**SUPPLIED PASSAGE**
____________________

The CD’s importance in the history of consumer electronics can’t really be overstated. Its introduction was the watershed moment, the pivot point, the line of demarcation as to how program material was produced and delivered to the listener.

Before the CD, everything was analog, Records, tapes, radio broadcasts—they were all analog formats. The CD launched the digital age and once that occurred, software production and delivery changed forever. Background noise, pops, clicks, static, hiss, restricted dynamic range, limited bass extension and all manner of other, shall we say, “distractions” were effectively reduced to the point of insignificance.

Sony CDP-101 Compact Disc

Sony CDP-101 Compact Disc Player

The CD was an instant smash success. The buying public recognized its attributes right away and sales of both CD players and the discs themselves simply took off. In so many ways, the CD was the ideal transition from the LP, the perfect way for consumers to be comfortable moving from one format to another. The CD resembled the LP—it was circular, the playback device spun the disc (somewhat similar to a turntable spinning an LP, thus easy to conceptualize) and it was removed from its “jacket” and placed in the player (again, similar to the LP). It even carried the same caution, in that the user should refrain from touching the playing surface of the disc, much like you weren’t supposed to put your greasy fingers on the LP’s grooves.

In many ways, the CD was really just the vinyl LP with all the downsides removed:

  • Unlike LPs, CDs didn’t wear out.
  • Their playback devices weren’t prone to skipping, unlike the combination of a heavy foot and springy floor coupled with a sensitive turntable/tonearm.

____________________

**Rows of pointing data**
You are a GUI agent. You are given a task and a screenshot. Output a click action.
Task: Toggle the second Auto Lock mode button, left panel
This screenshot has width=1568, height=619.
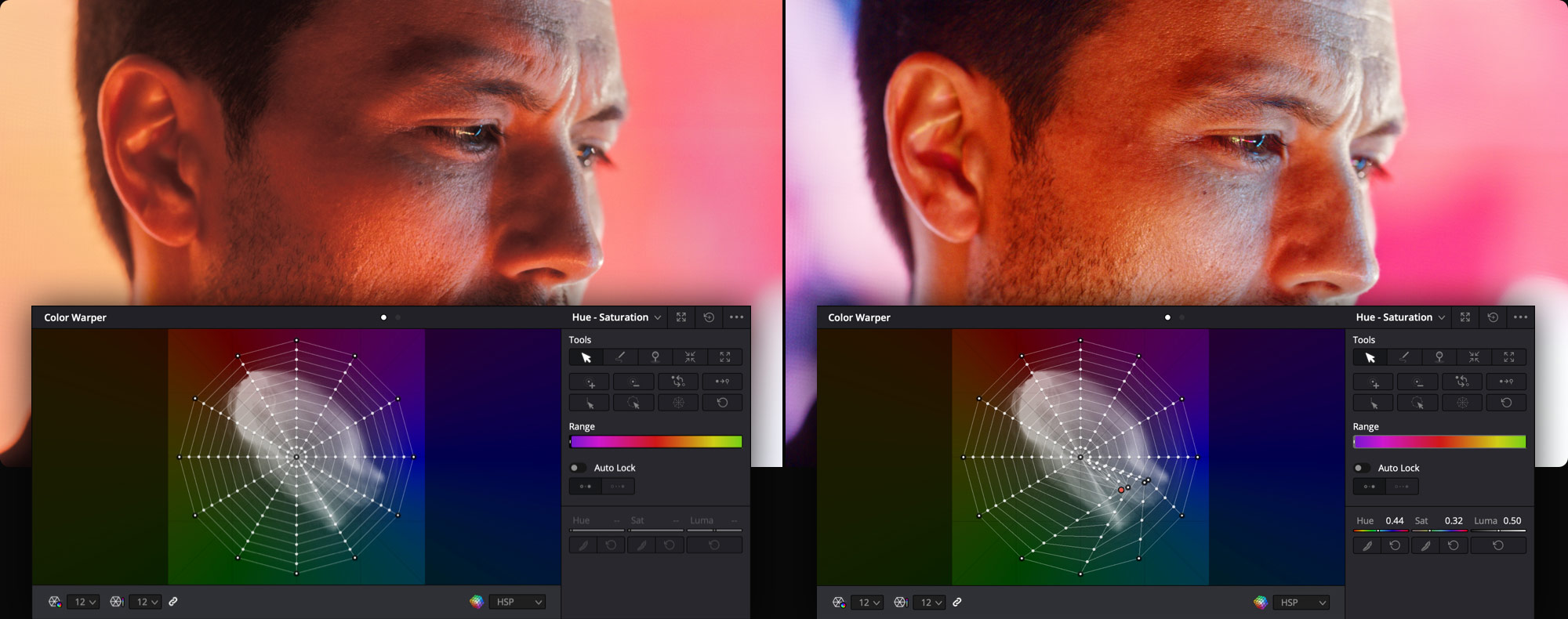tap(618, 487)
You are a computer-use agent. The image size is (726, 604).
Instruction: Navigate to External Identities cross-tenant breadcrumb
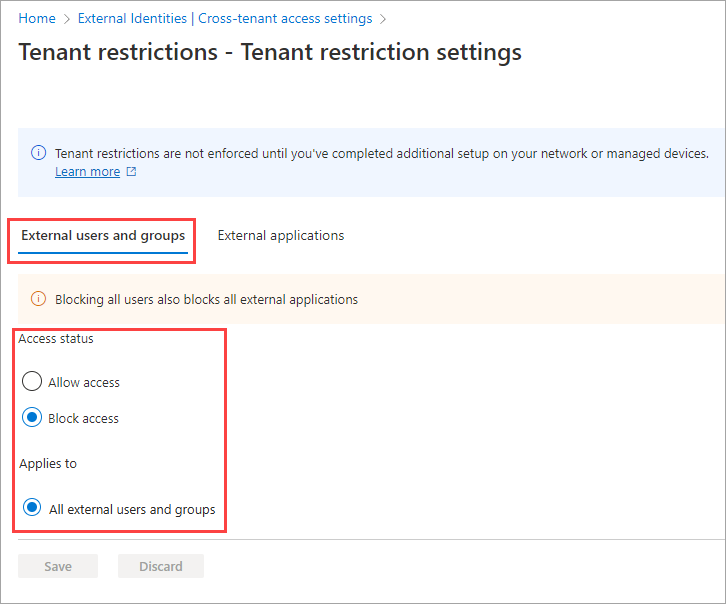pyautogui.click(x=225, y=19)
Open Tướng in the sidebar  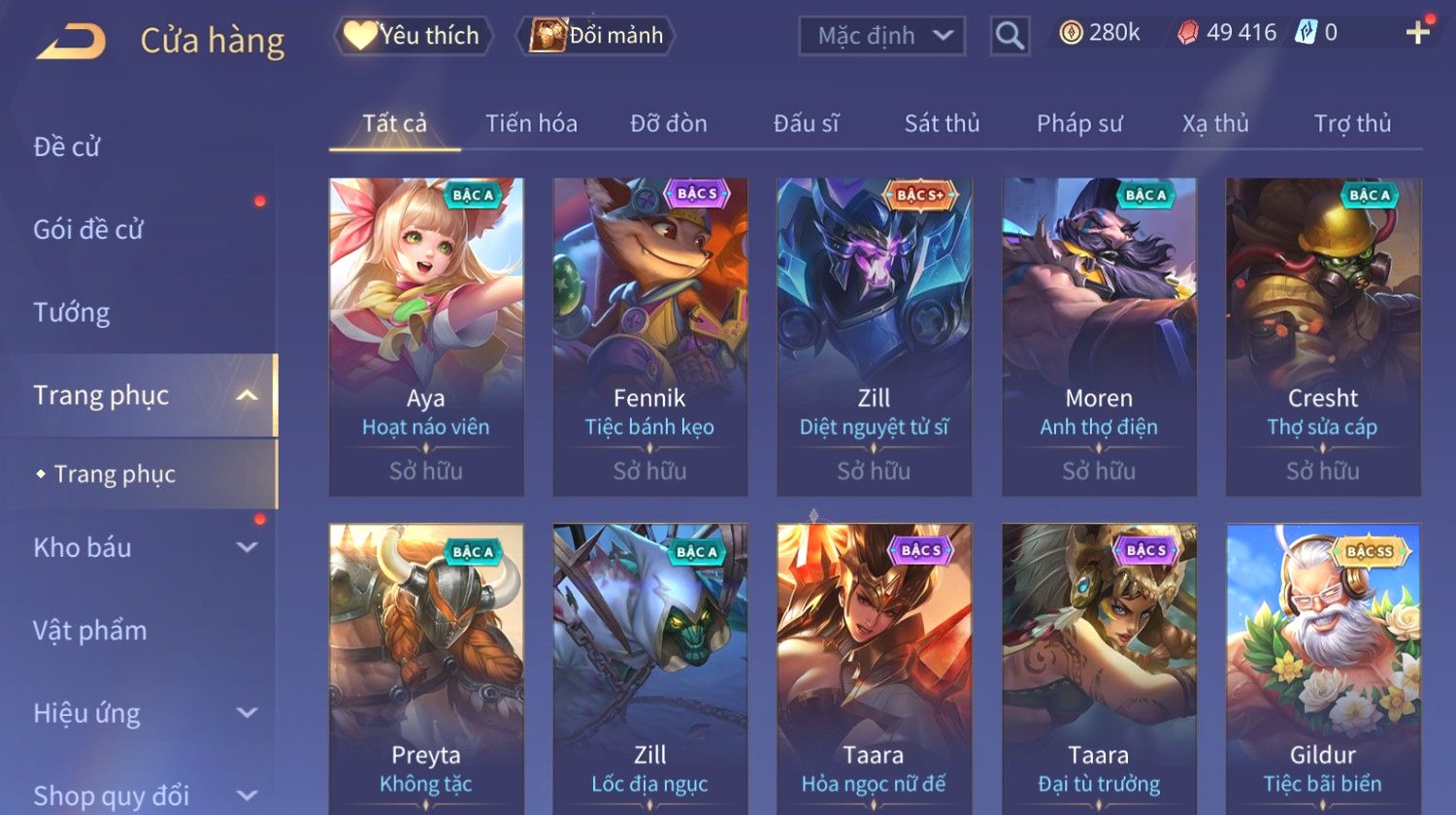click(72, 312)
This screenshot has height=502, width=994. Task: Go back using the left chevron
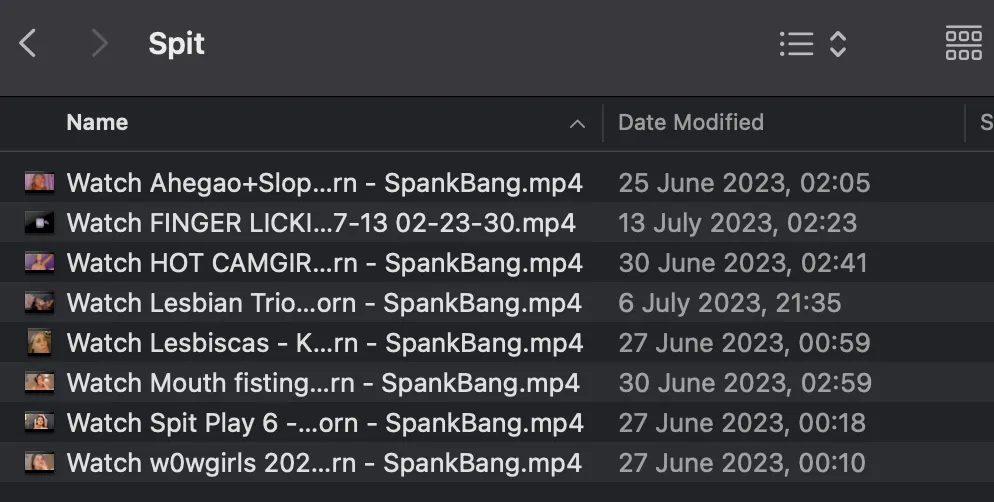(27, 44)
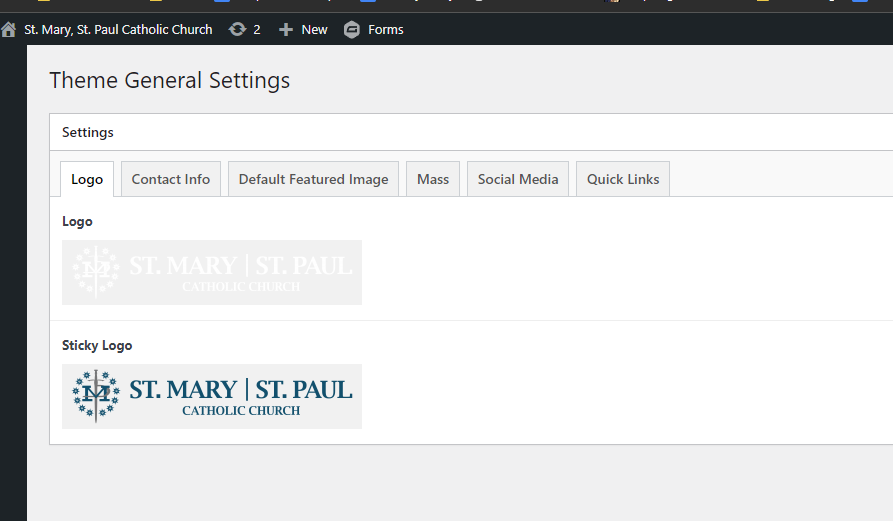Click the Gravity Forms hexagon icon
The image size is (893, 521).
tap(352, 30)
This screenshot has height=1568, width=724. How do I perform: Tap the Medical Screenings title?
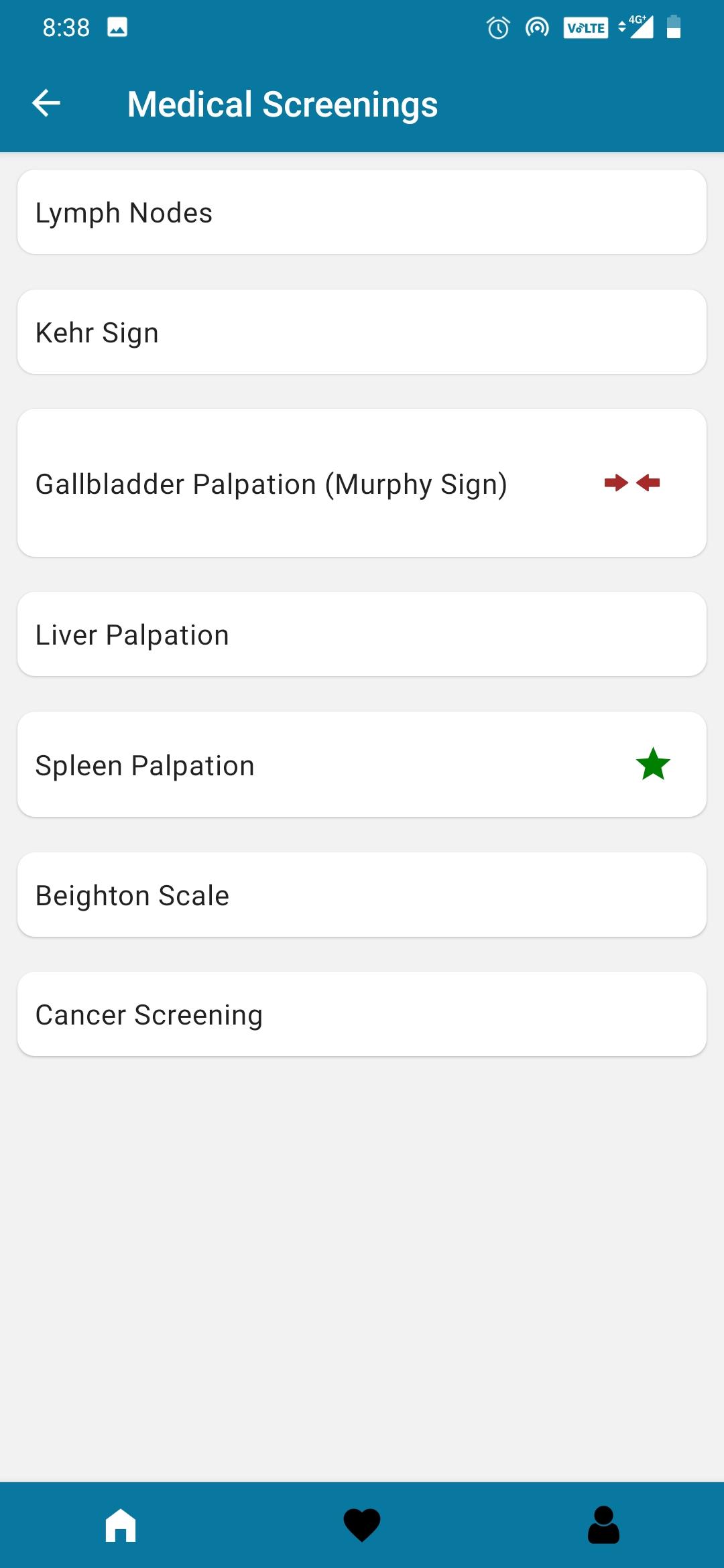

____________________

**THE TASKS**
[1] According to the passage on the compact disc, why was the CD an easy transition for people used to the LP?
[2] In the passage on the compact disc, rewrite the part from "The CD was an" up to and including "didn’t wear out.", changing "jacket" to "sleeve".
[3] Continue the passage on the compact disc from the point where it stops.

**OUTPUTS FOR THE TASKS**
[1] The CD resembled the LP. It was circular, and the player spun it much as a turntable spins a record. It was taken out of its "jacket" and placed in the player, and it carried the same caution against touching the playing surface.

[2]
The CD was an instant smash success. The buying public recognized its attributes right away and sales of both CD players and the discs themselves simply took off. In so many ways, the CD was the ideal transition from the LP, the perfect way for consumers to be comfortable moving from one format to another. The CD resembled the LP—it was circular, the playback device spun the disc (somewhat similar to a turntable spinning an LP, thus easy to conceptualize) and it was removed from its “sleeve” and placed in the player (again, similar to the LP). It even carried the same caution, in that the user should refrain from touching the playing surface of the disc, much like you weren’t supposed to put your greasy fingers on the LP’s grooves.

In many ways, the CD was really just the vinyl LP with all the downsides removed:

  • Unlike LPs, CDs didn’t wear out.

[3]
  • They didn’t require periodic replacement of the actual groove-reading element (the CD’s laser is essentially permanent—easily more than 20 years—whereas the stylus of a turntable’s cartridge needed replacing at least once a year. Not an inexpensive proposition for a top-of-the-line cartridge: easily over $100, and that’s in 1980 dollars!
  • CDs could be played in the car, something the LP obviously couldn’t do.
  • Unlike LPs, CDs offered up to 70 minutes of uninterrupted playing time. LPs were 18-25 minutes per “side.”
  • They retained the enjoyable ‘album cover/liner notes’ aspect of LPs. You could hold it, read the title of the upcoming track, see who wrote the tune, who the personnel was, when the recording was made. Sure, the type was doll-house small, but all the info was still there. Nice.
  • Being digital, CDs didn’t fall victim to analog-based recording limitations: dynamic range (the difference in loudness between the loudest and softest parts of the music) was far greater—on a CD, ‘soft’ was as soft as a whisper, and ‘loud’ was as loud as real life. The CD produced much deeper, stronger bass than an LP and the background noise (hiss, pops, clicks and static) that everyone just accepted as normal on an LP was gone, gone, gone on the CD.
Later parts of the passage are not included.